The core of Lives Cut Short is a database called CANDID, which consists of records of children who died of abuse or neglect since 2022 whose deaths that fit the federal definition of maltreatment fatalities–those that are caused by maltreatment or for which maltreatment was a contributing factor. All of the data come from publicly available sources, including media reports and official case summaries or reports from states. Right now, the website enables the user to sort the children by state and age. Clicking on each child’s name will allow the reader to access media and non-media sources of information about the circumstances under which the child died. A detailed state-by-state page provides links to each state’s statute governing disclosure of child fatality information as well as links to any child fatality notifications, case summaries, and case reviews, that each state provides.

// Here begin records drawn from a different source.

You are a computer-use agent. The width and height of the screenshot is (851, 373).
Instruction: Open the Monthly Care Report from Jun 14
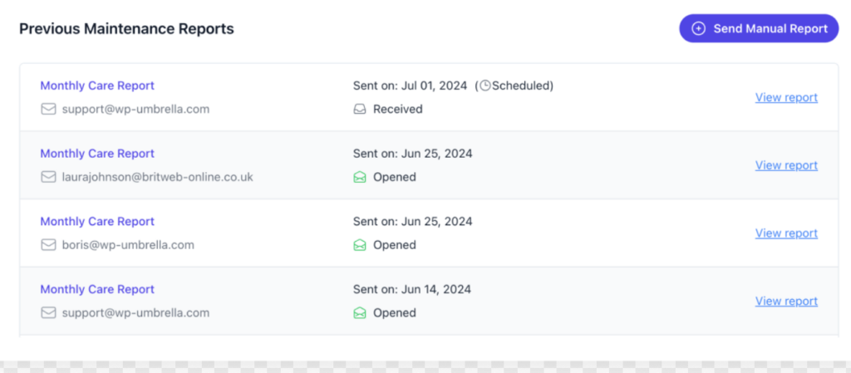[x=97, y=290]
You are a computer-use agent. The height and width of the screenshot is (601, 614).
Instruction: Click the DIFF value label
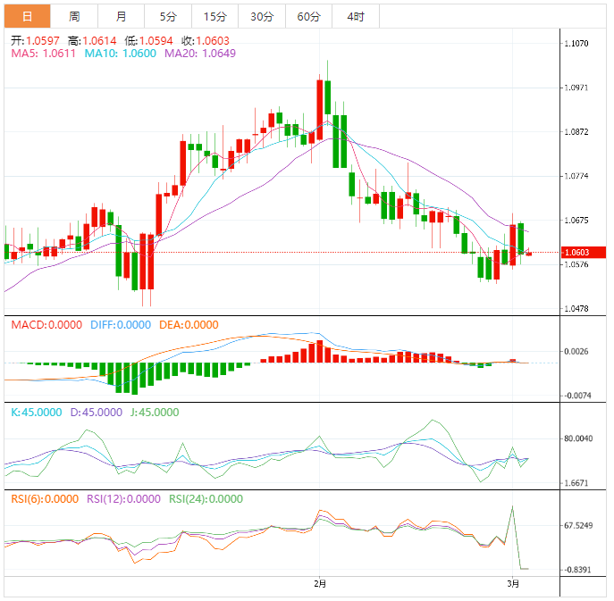click(x=120, y=325)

We will continue both to add child fatalities and to broaden the information on each death. As our searches yield new media reports and state notifications and reviews, which often appear as much as two years after a child’s death, we will add them to our census of child deaths. We plan to seek out other sources, such as Medical Examiner reports, to learn about cases of which we are still unaware. To broaden the information on each case, we have already begun to enter detailed data about these deaths in a detailed database that will record demographic characteristics of the children and families, causes of death, perpetrator characteristics and risk factors, past involvement with CPS and other services, and systemic factors that may have prevented the discover of these children’s plight before it was too late. By bringing together media reports, official case summaries, and other sources such as wrongful death suits, we will be able to provide a richer description than any one source can provide. This information can then be analyzed to provide valuable information to help prevent such fatalities in the future.
We hope that Lives Cut Short will restart the conversation about how to prevent child maltreatment fatalities, and more broadly, redirect the conversation about how to prevent child maltreatment fatalities, which must start with an honest consideration of what serious child abuse or neglect means. Even more broadly, perhaps it will even change the conversation around child welfare services, bringing child safety and well-being back into focus, but also bringing in other systems and their responsibility to vulnerable children. These goals may be ambitious, but we cannot afford to fail.